> _What the exercise asks_
Only the number is wanted: how many lines below include "Expand"?

> _Supplied records_
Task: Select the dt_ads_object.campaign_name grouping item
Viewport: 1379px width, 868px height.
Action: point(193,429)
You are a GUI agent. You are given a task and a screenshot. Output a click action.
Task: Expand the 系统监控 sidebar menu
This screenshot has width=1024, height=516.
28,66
...
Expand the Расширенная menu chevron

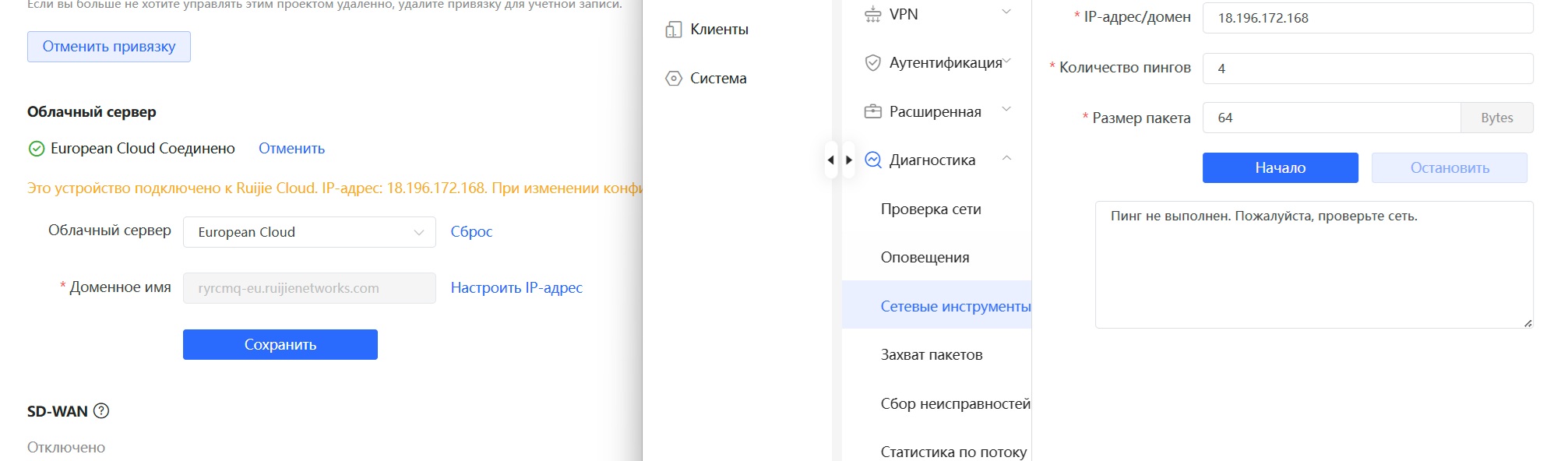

> _Task solution_
2